A letter ...
Basically I am too upset to actually say this outloud, I came in today to speak to you, but I can't even get up and walk to the door. I'm embrassed and ashamed. In some ways I wish I would have taken control earlier and handled things in a different matter. I know that I won't be coming back next semester becuse of my marks, but I also know that I really do love journalism. I know it doesn't seem like I do. Appearances can be decieving. I'm glad that I was accepted into this program, I only hope that I am able to come back and finish what I have started. So this is where I ask you the question that has been on my mind the past two weeks. The question that I have nearly asked you a million times, but have chickened out only to to cause myself to become even more upset. Is it possible to come back and redo my thrid semester and finish my second year starting next september? If so, do you know who I would contact to figure out how to arrange it?

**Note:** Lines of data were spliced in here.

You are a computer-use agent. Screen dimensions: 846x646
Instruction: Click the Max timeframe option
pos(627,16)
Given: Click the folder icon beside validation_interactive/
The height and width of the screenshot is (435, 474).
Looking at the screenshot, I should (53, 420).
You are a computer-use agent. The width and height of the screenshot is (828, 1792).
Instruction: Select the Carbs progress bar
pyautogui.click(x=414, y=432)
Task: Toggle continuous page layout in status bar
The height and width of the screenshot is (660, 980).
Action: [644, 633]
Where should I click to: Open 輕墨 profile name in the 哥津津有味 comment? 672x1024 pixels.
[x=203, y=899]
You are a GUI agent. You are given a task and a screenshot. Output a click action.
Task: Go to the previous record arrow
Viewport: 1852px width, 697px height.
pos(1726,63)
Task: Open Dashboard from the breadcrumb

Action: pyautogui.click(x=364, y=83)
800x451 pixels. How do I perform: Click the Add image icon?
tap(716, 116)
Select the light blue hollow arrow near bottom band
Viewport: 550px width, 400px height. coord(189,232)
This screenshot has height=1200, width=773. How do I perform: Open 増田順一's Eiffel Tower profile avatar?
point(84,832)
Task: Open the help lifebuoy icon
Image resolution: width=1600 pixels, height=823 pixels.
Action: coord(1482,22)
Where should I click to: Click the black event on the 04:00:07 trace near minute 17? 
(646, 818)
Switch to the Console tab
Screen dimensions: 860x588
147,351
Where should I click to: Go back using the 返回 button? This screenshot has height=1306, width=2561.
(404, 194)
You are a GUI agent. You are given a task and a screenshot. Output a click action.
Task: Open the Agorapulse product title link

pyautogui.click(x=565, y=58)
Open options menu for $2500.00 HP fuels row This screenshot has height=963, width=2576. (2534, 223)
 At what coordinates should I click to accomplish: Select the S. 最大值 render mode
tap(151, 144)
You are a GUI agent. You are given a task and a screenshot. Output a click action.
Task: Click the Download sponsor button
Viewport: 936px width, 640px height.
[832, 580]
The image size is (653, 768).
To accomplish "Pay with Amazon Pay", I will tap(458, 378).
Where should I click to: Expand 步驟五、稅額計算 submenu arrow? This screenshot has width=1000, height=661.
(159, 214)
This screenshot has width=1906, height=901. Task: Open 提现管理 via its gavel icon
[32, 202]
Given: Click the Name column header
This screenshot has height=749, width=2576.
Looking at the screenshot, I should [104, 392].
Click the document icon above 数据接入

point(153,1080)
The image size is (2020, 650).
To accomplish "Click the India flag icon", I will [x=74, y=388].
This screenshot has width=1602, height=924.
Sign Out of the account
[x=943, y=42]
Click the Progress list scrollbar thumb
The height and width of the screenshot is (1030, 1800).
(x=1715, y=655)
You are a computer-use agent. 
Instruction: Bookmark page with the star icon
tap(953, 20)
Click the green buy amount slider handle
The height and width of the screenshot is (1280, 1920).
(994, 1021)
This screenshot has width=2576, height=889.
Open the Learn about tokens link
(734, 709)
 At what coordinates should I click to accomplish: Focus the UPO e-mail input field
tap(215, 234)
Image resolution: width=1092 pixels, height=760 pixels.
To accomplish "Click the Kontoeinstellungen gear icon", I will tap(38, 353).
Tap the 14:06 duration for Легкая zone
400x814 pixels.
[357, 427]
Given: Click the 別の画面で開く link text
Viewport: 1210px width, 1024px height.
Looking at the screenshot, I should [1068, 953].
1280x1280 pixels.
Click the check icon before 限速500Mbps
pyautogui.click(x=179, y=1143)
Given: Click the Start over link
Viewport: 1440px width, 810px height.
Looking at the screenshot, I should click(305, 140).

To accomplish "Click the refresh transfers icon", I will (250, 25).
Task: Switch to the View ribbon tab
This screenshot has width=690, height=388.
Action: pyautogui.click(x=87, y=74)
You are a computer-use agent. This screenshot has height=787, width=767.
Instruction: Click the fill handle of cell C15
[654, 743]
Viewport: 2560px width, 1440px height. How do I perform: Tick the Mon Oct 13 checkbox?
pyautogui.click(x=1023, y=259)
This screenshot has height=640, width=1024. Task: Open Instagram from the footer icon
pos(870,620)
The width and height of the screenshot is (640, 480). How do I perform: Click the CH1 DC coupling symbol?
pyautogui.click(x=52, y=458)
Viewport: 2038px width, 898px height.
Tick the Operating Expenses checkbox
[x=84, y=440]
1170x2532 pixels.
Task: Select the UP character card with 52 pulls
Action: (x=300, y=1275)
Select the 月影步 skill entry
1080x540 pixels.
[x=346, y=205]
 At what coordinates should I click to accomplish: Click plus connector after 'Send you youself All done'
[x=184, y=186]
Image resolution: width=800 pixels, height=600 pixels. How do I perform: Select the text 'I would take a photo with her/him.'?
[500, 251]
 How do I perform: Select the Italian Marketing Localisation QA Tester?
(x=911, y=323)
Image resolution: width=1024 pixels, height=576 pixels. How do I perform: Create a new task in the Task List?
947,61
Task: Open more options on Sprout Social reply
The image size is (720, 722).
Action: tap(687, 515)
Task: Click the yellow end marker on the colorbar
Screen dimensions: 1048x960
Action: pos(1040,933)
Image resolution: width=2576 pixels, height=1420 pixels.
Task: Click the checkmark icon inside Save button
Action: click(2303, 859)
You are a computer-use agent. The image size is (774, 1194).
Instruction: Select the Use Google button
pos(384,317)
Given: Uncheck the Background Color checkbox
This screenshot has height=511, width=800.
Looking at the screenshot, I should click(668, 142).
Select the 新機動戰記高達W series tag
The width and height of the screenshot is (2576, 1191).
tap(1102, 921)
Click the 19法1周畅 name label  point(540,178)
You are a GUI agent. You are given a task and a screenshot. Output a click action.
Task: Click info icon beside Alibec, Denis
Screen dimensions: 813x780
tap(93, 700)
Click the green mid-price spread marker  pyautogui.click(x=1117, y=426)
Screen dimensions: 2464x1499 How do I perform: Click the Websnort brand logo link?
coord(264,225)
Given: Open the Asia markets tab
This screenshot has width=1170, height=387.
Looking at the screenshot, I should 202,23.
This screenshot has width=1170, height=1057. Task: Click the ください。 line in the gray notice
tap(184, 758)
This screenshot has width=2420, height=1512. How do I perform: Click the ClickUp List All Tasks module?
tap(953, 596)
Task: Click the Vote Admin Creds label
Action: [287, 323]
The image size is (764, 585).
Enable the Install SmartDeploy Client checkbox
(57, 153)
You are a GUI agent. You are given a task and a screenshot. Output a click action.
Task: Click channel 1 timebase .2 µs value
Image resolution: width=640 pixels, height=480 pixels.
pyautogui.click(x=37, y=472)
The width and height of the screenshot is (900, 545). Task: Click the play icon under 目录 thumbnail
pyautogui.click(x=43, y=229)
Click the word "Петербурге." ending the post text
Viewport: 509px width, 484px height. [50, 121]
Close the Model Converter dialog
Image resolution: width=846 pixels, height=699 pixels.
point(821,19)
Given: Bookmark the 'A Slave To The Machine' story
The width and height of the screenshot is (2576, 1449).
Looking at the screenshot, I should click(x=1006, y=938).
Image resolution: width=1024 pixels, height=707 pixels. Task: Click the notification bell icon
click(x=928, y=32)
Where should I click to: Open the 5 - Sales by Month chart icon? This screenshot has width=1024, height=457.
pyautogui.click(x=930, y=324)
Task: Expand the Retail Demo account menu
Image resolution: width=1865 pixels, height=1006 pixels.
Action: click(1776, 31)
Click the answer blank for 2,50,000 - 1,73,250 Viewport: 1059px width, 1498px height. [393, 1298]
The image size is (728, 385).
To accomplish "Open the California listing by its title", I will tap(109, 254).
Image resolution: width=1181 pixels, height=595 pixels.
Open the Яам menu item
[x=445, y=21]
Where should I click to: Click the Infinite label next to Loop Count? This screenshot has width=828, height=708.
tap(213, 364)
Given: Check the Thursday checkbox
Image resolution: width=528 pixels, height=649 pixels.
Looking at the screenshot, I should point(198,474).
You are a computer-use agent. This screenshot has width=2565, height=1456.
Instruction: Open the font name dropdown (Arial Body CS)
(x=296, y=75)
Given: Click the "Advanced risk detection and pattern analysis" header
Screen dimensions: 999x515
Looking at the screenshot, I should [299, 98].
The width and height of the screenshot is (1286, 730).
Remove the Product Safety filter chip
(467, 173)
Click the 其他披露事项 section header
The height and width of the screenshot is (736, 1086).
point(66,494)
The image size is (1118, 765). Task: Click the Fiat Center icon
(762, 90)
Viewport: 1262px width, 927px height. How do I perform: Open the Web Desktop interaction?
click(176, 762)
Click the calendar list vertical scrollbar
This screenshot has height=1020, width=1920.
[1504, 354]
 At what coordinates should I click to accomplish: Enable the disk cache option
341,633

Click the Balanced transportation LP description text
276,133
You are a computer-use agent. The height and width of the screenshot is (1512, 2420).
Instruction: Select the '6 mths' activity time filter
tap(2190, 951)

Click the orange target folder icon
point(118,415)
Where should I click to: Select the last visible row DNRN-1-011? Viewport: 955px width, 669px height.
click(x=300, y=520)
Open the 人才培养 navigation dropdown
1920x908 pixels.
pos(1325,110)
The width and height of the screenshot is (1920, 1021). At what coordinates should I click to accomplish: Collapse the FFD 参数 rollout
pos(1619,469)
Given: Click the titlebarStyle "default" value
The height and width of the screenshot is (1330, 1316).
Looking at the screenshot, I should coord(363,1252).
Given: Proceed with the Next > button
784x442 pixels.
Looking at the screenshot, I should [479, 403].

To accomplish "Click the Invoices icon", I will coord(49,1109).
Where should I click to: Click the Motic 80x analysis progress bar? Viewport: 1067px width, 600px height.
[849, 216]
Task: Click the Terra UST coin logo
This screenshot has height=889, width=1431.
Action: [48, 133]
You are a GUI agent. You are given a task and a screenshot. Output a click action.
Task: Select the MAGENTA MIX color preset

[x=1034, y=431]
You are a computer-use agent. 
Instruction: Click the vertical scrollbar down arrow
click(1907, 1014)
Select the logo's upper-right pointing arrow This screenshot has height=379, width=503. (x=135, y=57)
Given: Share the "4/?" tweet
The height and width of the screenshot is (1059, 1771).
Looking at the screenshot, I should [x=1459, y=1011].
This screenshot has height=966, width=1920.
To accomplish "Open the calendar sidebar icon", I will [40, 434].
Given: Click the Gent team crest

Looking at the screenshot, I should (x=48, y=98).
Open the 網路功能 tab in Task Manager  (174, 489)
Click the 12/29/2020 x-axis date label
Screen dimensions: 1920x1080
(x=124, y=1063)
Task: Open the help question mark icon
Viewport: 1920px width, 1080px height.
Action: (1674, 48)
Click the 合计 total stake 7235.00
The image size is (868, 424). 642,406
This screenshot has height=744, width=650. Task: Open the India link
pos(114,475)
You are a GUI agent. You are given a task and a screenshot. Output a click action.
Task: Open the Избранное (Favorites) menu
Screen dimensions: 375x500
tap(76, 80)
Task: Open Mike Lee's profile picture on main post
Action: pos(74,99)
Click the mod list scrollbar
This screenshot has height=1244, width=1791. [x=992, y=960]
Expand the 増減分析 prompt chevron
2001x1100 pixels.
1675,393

The reason why I didn't put up a fight this week to stay in this course is because I want to have a semester off and unfortunately I knew in my mind that I could solidify that by failing. That nobody could talk me into going if I failed.
I want to be able to come in with a clear mind, not constantly being off because I am trying to figure out the correct dosage of what medication I should be taking. I could also use the extra bit of money I will be making from putting in for more hours at work and trying to get involved with other things, things that I don't have to make a strong commitment to because I am not ready yet. I don't want to board the bus every day fearing A) the people on the bus with me and B) fearing the amount of people I am going to come in contact with when I actually reach the school. I do not blame all of this on my disorder, medication or any certain events. I blame it on myself and just need some time to get a hang on myself. Despite I know that I can't fix everything that is bugging me.